• Oventic: fin de la fête

    Le soir, démonstration de danse, assez rigides, presque sans musique, puis bal toute la nuit. Musique lente, toujours au même rythme. Danse de l'ours ; ils se balancent d'un pied sur l'autre, pendant des heures. Ca ne réchauffe même pas. Ils sont bienveillants avec les quelques étrangers qui sont là.

    Personne ne m'indique où dormir. Je m'installe dans l'auditorio, grande salle, mur de planches alternant avec du vide, sol de terre battue parsemé d'aiguilles de pin fraiches. Dur, le sol, mais ça sentait bon. Un froid polaire. Mon duvet léger n'était d'aucune utilité, il faut dire qu'il gelait dehors, et que dedans et dehors, c'était pareil, sauf que l'auditorio était plein de familles entières. Va et vient permanent. Quand je me suis réveillée nous étions au moins deux cent là dedans.

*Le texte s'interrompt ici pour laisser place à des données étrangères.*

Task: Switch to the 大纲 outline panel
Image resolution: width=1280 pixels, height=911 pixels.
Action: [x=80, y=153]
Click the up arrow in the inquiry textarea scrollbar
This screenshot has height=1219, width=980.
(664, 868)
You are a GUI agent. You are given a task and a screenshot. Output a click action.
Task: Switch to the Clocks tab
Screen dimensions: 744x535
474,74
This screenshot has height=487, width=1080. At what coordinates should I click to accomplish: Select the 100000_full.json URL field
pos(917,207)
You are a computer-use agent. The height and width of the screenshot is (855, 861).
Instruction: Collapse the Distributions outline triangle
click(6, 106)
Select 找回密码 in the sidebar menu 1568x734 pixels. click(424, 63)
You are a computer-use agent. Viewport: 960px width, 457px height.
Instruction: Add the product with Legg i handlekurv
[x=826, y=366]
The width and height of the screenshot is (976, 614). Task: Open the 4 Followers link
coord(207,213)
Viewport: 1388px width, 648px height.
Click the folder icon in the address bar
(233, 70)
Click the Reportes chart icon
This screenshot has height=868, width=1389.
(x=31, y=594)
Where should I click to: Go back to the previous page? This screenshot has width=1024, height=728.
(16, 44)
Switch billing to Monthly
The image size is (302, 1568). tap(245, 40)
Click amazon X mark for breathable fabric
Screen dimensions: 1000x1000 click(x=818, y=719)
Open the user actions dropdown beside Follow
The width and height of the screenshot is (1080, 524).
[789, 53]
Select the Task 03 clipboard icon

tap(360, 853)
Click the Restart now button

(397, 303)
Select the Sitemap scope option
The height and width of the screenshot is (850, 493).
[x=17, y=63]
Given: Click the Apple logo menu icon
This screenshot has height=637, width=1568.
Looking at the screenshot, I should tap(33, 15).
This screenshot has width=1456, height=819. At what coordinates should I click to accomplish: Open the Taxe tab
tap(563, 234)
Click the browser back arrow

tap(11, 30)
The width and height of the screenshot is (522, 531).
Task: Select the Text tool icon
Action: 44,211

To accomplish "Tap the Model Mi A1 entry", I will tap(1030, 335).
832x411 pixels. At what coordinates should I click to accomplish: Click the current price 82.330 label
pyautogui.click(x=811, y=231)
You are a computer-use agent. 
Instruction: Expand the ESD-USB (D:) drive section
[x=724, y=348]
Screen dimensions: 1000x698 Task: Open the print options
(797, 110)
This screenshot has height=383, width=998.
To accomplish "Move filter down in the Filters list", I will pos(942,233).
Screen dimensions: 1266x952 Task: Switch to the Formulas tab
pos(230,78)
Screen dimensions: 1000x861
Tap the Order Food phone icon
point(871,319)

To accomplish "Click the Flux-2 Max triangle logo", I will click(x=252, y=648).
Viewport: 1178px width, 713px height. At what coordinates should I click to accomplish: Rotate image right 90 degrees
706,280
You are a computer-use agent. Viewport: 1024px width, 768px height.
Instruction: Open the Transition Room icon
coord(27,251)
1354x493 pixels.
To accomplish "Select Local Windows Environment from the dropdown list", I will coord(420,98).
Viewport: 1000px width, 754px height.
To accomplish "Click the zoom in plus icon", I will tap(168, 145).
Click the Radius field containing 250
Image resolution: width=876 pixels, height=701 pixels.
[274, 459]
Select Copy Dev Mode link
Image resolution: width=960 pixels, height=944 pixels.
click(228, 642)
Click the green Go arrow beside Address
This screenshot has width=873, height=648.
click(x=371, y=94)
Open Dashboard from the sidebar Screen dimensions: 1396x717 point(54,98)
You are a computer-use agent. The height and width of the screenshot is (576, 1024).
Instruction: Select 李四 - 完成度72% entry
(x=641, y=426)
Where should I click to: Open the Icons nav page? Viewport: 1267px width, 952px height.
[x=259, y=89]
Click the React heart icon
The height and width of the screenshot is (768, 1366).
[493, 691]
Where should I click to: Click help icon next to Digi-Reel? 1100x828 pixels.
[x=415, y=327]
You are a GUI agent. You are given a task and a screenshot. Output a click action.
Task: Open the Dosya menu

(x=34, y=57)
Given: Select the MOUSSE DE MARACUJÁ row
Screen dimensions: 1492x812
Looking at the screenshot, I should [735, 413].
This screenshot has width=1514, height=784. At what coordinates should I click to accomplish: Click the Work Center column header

    Alors, histoire de vous faire rigoler, je vous raconte le hamac. Je change de crèche le lendemain, pour une cabane plus petite, avec du plastique dans certains interstices (fol espoir d'un peu moins de froid), et j'installe le hamac. Mais il fallait insérer une couverture entre moi et le hamac, parce que le froid dans le dos, c'est pas terrible. Longue lutte perdue d'avance pour installer la couverture. Je finis par l'enrouler autour de moi et par sauter dans le hamac par surprise. Je l'ai eu, je bouge plus. Une scène digne de Buster Keaton. Le premier qui se fiche de moi et qui n'est jamais monté dans un hamac, qu'il essaye! Et voilà qu'au milieu de la nuit (sans sommeil, frigorifiée) je dois me lever. Alors je n'ai pas voulu recommencer cette superbe séquence et j'ai terminé la nuit sur une planche.